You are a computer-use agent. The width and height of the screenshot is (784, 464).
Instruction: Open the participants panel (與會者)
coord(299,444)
...
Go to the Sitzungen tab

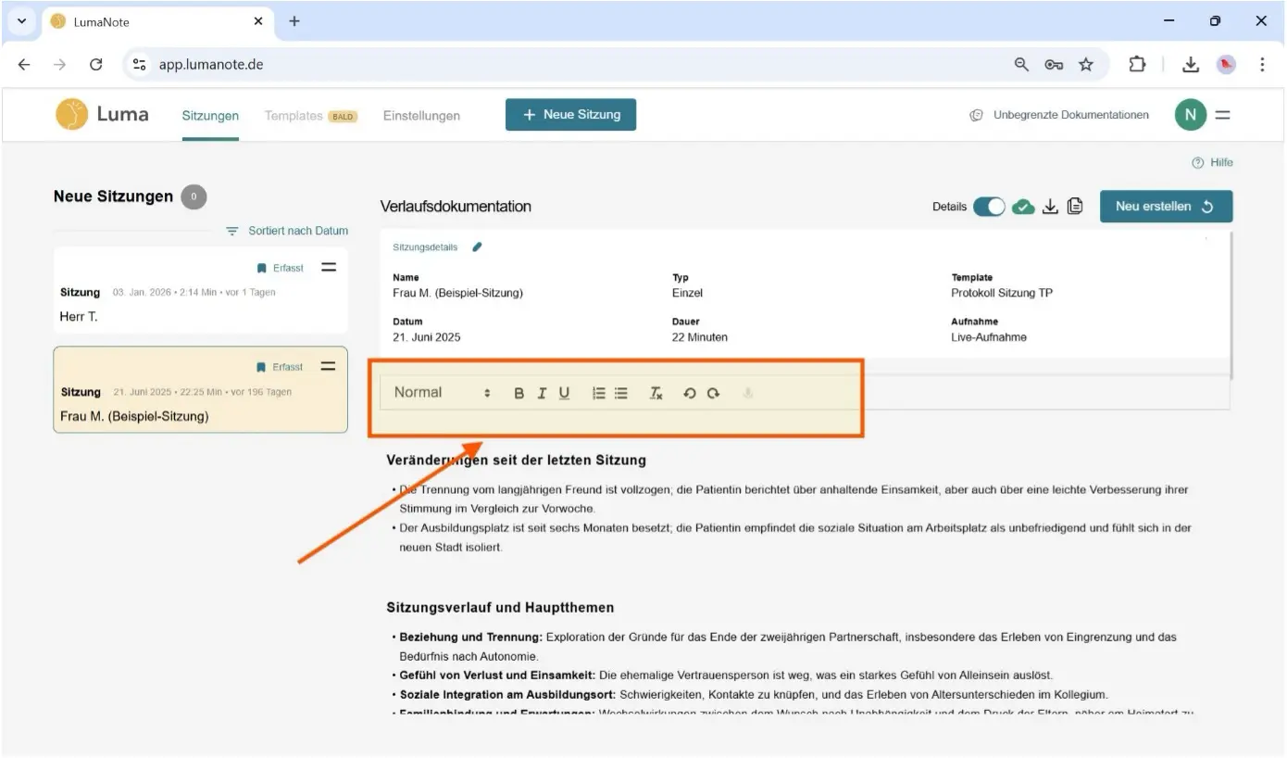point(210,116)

OBJECTIVE »
Can you copy the listing unchanged, from the line with "You are a computer-use" up to and including the line with "coord(299,444)"?

REPLY TO THE EXERCISE »
You are a computer-use agent. The width and height of the screenshot is (784, 464).
Instruction: Open the participants panel (與會者)
coord(299,444)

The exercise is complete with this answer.